とりあえず「否定」も買収候補として名指し

報道翌日の2020年10月21日、島忠は「具体的な提案は受領しておらず、決定している事項もありません」と報道を否定。一方のニトリも同日「現時点で決定している事実はございません」とのコメントを発表した。

が、ニトリは同コメントの中で「島忠も含め、M&Aを通じた成長の可能性を日々検討しています」と、すでにDCMによる友好的なTOBが進行中の同社を買収対象と見ていることを隠そうとしていない。遠からずニトリによる島忠のTOBが始まるだろう。

ニトリはいつ島忠買収に乗り出すか?(同社ホームページより)

DCMは島忠株を1株4200円で11月16日まで買い付けている。「ニトリ参入」の報道を受けて4190円前後で張り付いていた島忠株が、翌21日午前9時30分には買付価格を500円も上回る4735円に急騰。22日朝には4980円で寄り付いた。この株価が続けば、買付価格を引き上げない限りTOBは成立しない可能性が高い。ニトリも島忠の買収を実現したいなら、5000円前後の買付価格を提示する必要がある。

同様の事例は2019年のユニゾホールディングス(東京都中央区)に対するTOBで見られた。同7月にエイチ・アイ・エス<9603>が仕掛けた敵対的TOBの買付価格は、TOB公表前日の終値1990円に55.78%のプレミアムを加えた1株3100円だった。

そこにホワイトナイトとしてソフトバンクグループ<9984>系の米投資会社フォートレス・インベストメント・グループが傘下のサッポロ合同会社を通じて同8月に1株4000円で対抗TOBを実施した。両社によるTOB合戦の期待から、ユニゾ株は高騰する。

最終的には5回の買付期間延長を経て、1株6000円で従業員による買収(EBO=エンプロイー・バイアウト)による非公開化を選択。2020年4月にTOBが成立した。ユニゾはTOB資金を返済するため、6月に東京駅前の大型オフィスビル「ユニゾ八重洲ビル」や本社がある「ユニゾ八丁堀ビル」はじめ優良不動産5件を売却するなど、重い代償を支払うことになった。

島忠のどこが魅力か?異なる双方の思惑

DCMとニトリの間でTOB合戦が起これば、その勝者が割高な価格で島忠を買収せざるを得なくなる。にもかかわらずDCMは計画通りTOBを進める方針だし、ニトリもTOBに前向きだ。なぜそこまでして島忠が欲しいのか。

DCMの動機はホームセンター業界には突出したトップ企業が存在しないこと。年間売上高でみると、べイシアグループのカインズが4410億円、DCMが4373億円、コーナン商事<7516>が3746億円、コメリ<8218>が3485億円と上位集団の差が小さい。

そこでDCMが年間売上高1463億円の島忠をTOBで子会社化し、カインズを追い抜いて一気に業界トップに君臨しようとしたわけだ。
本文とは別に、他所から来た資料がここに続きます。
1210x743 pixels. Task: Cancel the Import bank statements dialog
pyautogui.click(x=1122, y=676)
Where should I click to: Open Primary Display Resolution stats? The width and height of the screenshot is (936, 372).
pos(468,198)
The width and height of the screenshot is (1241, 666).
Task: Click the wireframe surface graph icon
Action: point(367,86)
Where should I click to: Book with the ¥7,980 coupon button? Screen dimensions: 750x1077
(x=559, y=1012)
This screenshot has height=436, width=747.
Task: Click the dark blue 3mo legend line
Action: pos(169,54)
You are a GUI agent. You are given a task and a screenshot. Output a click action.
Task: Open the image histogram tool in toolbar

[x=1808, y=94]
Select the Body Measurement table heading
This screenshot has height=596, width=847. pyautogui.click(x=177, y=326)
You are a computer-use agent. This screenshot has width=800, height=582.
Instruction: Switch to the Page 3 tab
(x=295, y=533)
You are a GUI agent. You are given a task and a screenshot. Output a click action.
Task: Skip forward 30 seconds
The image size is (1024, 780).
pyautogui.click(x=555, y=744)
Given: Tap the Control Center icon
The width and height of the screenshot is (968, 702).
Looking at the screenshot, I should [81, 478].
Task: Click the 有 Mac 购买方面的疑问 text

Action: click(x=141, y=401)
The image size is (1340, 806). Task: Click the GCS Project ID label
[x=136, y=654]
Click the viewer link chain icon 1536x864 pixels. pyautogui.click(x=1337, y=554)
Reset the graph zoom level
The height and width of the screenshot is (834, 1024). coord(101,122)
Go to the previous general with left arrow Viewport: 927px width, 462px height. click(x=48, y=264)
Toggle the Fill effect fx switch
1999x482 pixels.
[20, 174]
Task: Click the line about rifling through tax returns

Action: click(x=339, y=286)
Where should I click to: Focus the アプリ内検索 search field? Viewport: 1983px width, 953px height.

ホームセンター業界はローカルチェーンの再編で寡占化が進んでおり、M&Aで乗り遅れると下位集団に転落する恐れもある。DCMとしてはTOB費用が高騰しても「後には引けない」状況なのだ。

一方、ニトリは国内家具・インテリア小売りでは「一強」であり、業界再編に乗り出す動機は薄い。しかし、主力の家具・インテリアが少子高齢化やライフスタイルの変化で、結婚や引っ越しなど生活様式の変化に伴う買い替え需要が減退している。そこで寝具や雑貨、家電などSPA(製造小売業)の強みを生かした低価格のオリジナル商品を拡大して成長を維持している。

島忠はホームセンターの中でも家具・インテリアに強く、ニトリとの親和性が高い。TSUTAYAとのコラボ店舗など、斬新な出店戦略も光る。 さらに新型コロナウイルス感染症(COVID-19)の拡大に伴い、旅行や外食を控えた消費者がDIYや園芸などに時間とカネを投入する「巣ごもり消費」が盛り上がり、ホームセンター業界の業績は好調だ。

書店とコラボした「TSUTAYA BOOKSTORE ホームズ尼崎店」(同社発表資料より)

ニトリとしても、島忠が持つ巣ごもり消費に対応した商品ラインナップや異業種との協業ノウハウに関心はあるはず。そのためには同社を買収するのが手っ取り早い。自社の商品戦略に有用で、しかもコロナ禍にあっても安定した収益が見込める業種の企業だけに、後出しTOBで買収価格が高騰しても十分に「買い」だろう。ニトリが島忠のTOBで、どれぐらいの買付価格をつけるのか注目だ。